My wife wanted something very similar. She wanted a blackberry because she uses the smartphone features (calendar, multiple alarms, etc) but had no desire for the data plan. However, all carriers began requiring the data plan on all smartphone purchases (see below for reasoning). My wife called AT&T customer service when she wanted a new phone, explained what she wanted and why she wanted it. Of course the person told her that they couldn't give her a smartphone without a data plan. She persisted, explained that she wanted, explained that she knew the limitations of the phone without the data plan, and reminded the person on the call that we had been a customer for 8 years. She also explained that the 'couldn't' wasn't a technical limitation, but an arbitrary rule. A few minutes later, she had a brand new blackberry being shipped to our address without a data plan.
The only cost associated with the data plans are additional towers. Each individual user doesn't add extra costs to the company - so the data plans are just cash in their pockets. It is also well known fact that it costs much more money to get a new customer than it does to retain one. Call customer service, speak to them civilly, and they will probably give you what you want. You may have to talk to a manager, but as long as they know you aren't an idiot and/or a jerk, it is much better for the companies bottom line to let you go on without the data plan than it would be to switch.
I've found that civility, knowledge, and persistance will work.
Why require them?
3 years or so ago, the smartphone market ballooned. There were ads on all TV stations touting the newest smartphone telling about everything it could do.
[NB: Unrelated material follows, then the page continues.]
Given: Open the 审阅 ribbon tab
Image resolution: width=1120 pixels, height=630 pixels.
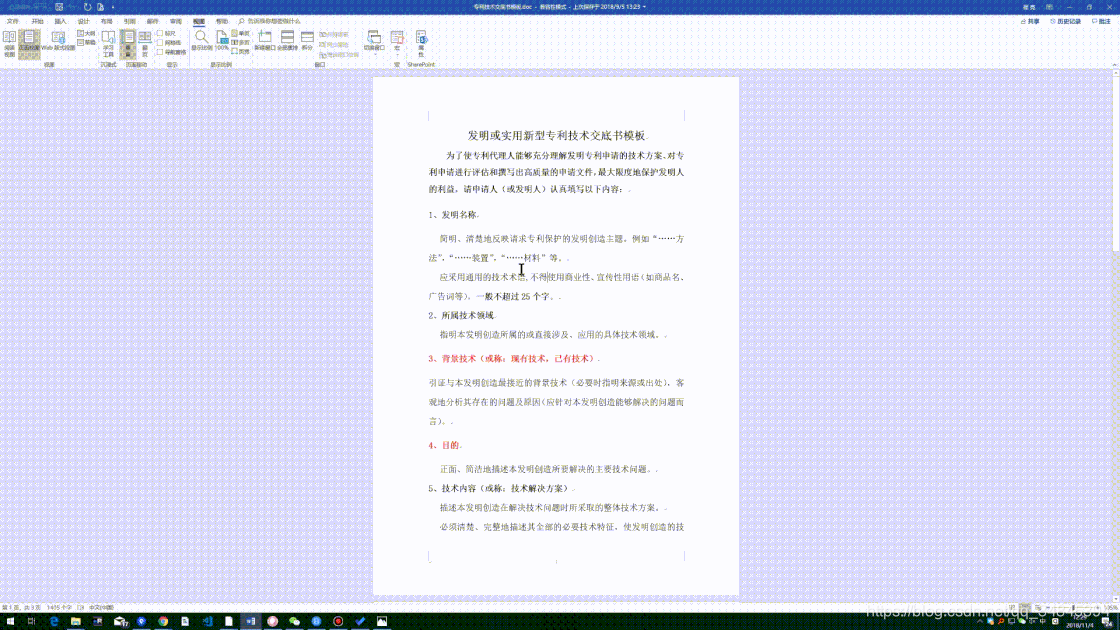Looking at the screenshot, I should 175,22.
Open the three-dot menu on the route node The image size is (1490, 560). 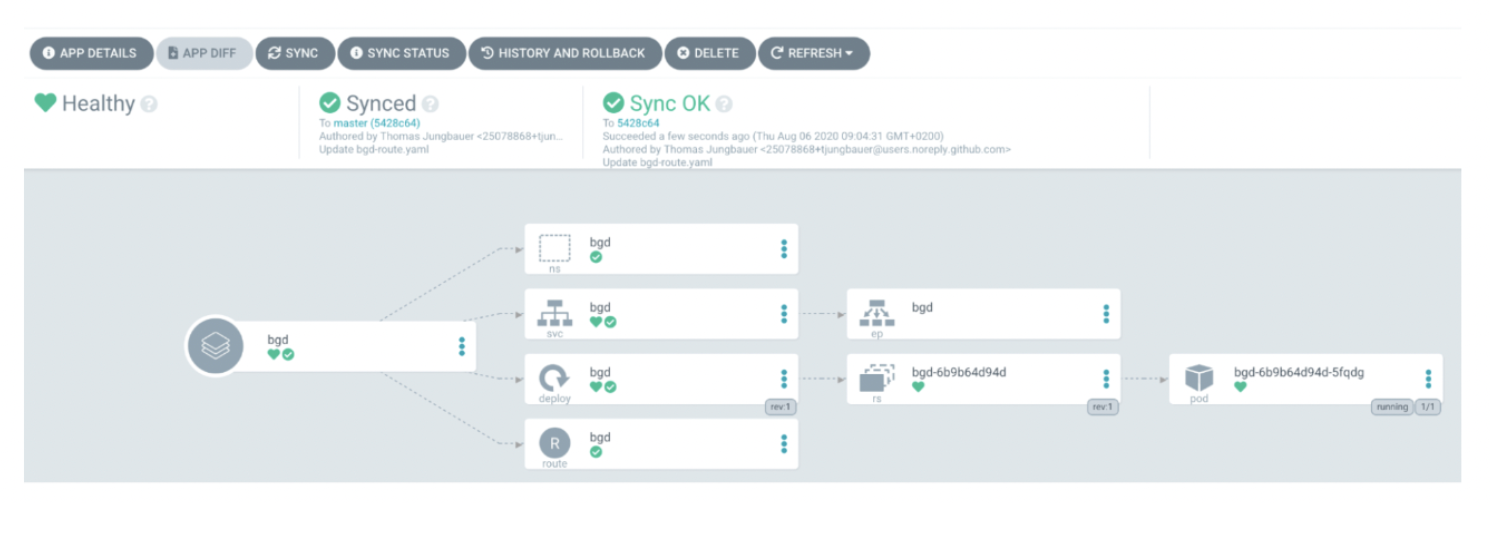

So people would come in and upgrade from their razr (or whatever non-smartphone) to the newest smartphone expecting to have all this. The sales people told them they should get a dataplan to take advantage of all the features, but the idiots buying them didn't need the data plan - that was too much money. So these people took their new phone home and HOLY CRAP! it doesn't do anything it says on the TV. So they brought back in their 'defective' product because it wouldn't do what was advertized.
The phone companies were losing money because of returned phones that they now couldn't sell as new. That is why the data plan rule came into being.
If you buy a smartphone, you have to have the data plan to take advantage of the advertized features.